## PAGE:
** start **

Mercury defines a network abstraction layer that allows definition of plugins for high-speed networks. In the case of intranode communication, an efficient way of accessing memory between processes must be used (e.g., through shared memory).

Introduction

Mercury’s network abstraction layer is designed to take advantage of high-speed networks by providing two types of messaging: small messaging (low-latency) and large transfers (high-bandwidth). Small messages fall into two categories: unexpected and expected. Large transfers use a one-sided mechanism for efficient access to remote memory, enabling transfers to be made without intermediate copy. The interface currently provides implementations for BMI, MPI, and CCI, which are themselves abstractions on top of the common HPC network protocols. When doing communication locally on the same node between separate processes, it is desirable to bypass the loopback network interface and directly access/share memory regions, thereby increasing bandwidth and decreasing latency of the transfers. While the CCI plugin already provides a shared memory transport, it currently has some inherent limitations: handling is explicit and not transparent to the user; it requires explicit use of the CCI external library; it uses a connection thread internally; CCI only provides RMA registration per contiguous segment region which prevents users from transferring non-contiguous regions in one single RMA operation.

It is also worth noting that other libraries such as libfabric may also support shared memory optimization in the future, though having an independent shared memory plugin that can be used with other transports at the same time, in a transparent manner, (and than can provide optimal performance) is an important feature for mercury.

** end **

## STATED TASK:
Summarize the page on Mercury's network abstraction layer in two sentences. The lines that come next have nothing to do with the work here.

## RAW DATA:
** start **

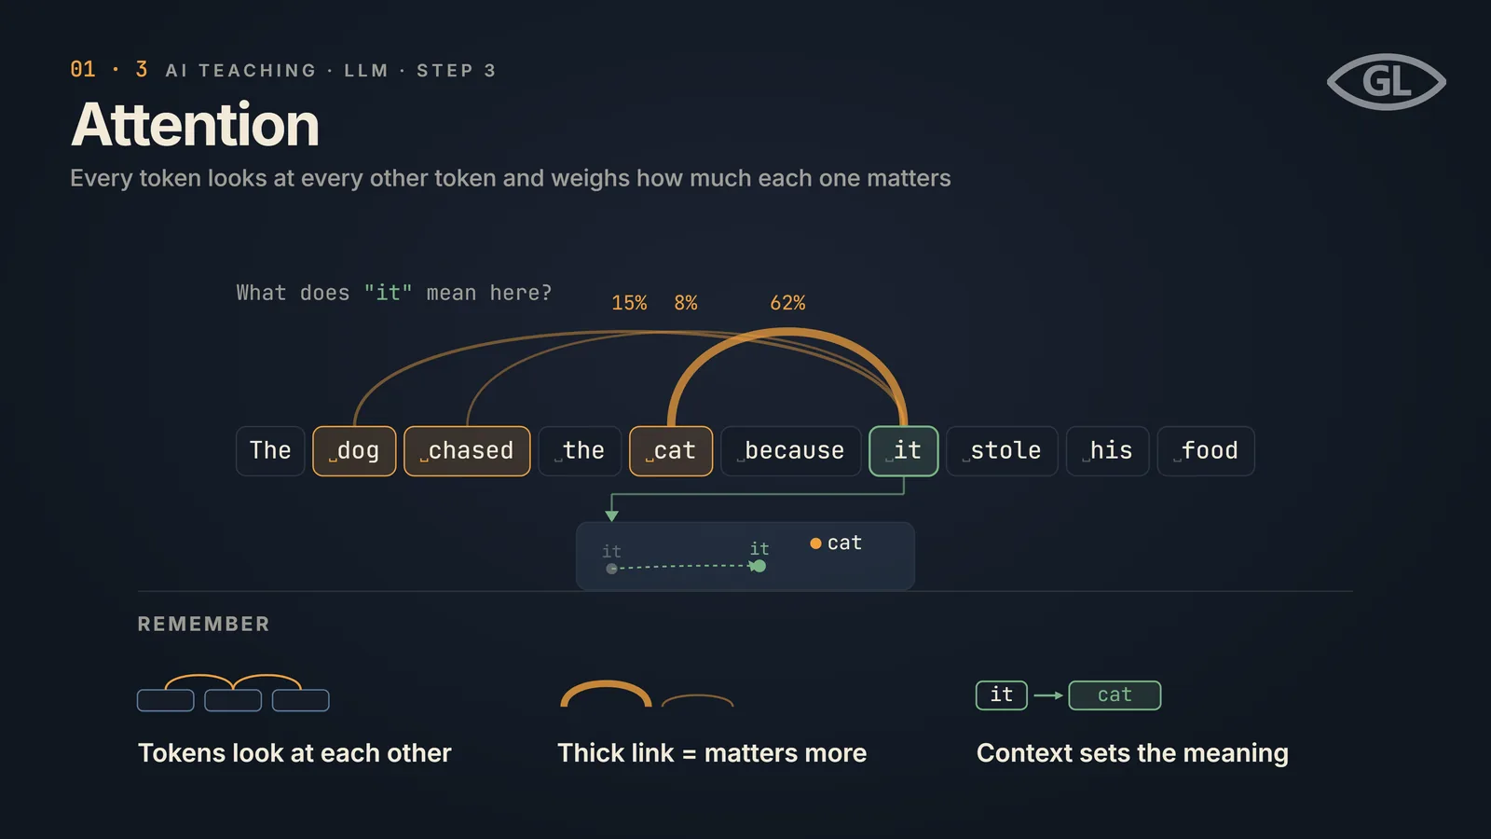Click the 15% attention weight label
The width and height of the screenshot is (1491, 839).
pos(629,303)
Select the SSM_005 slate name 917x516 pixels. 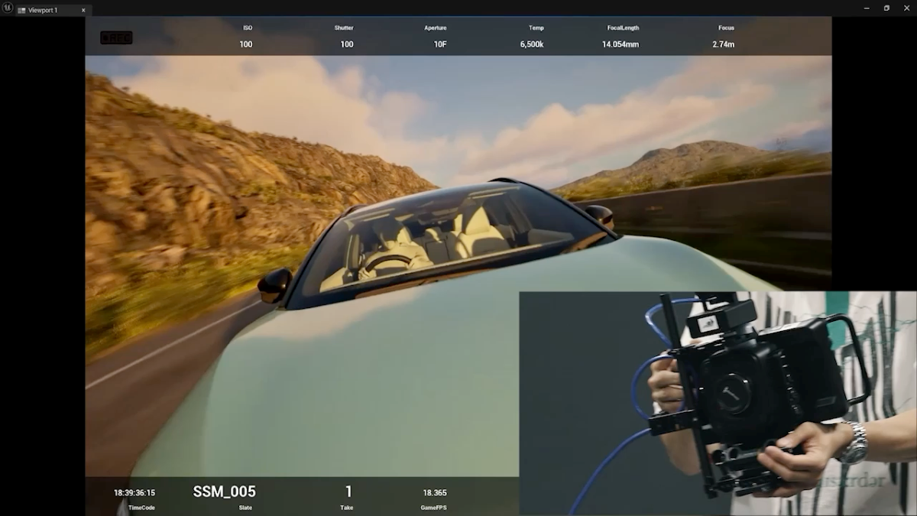click(224, 492)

** end **

## RESPONSE TO THE TASK:
Mercury's network abstraction layer supports plugins for high-speed networks, offering small low-latency messages and large high-bandwidth transfers that use a one-sided mechanism, with implementations for BMI, MPI, and CCI. For communication between processes on the same node, direct access to shared memory is preferable to the loopback interface, but the CCI plugin's shared memory transport has limitations, and an independent shared memory plugin that works transparently alongside other transports is an important feature for Mercury.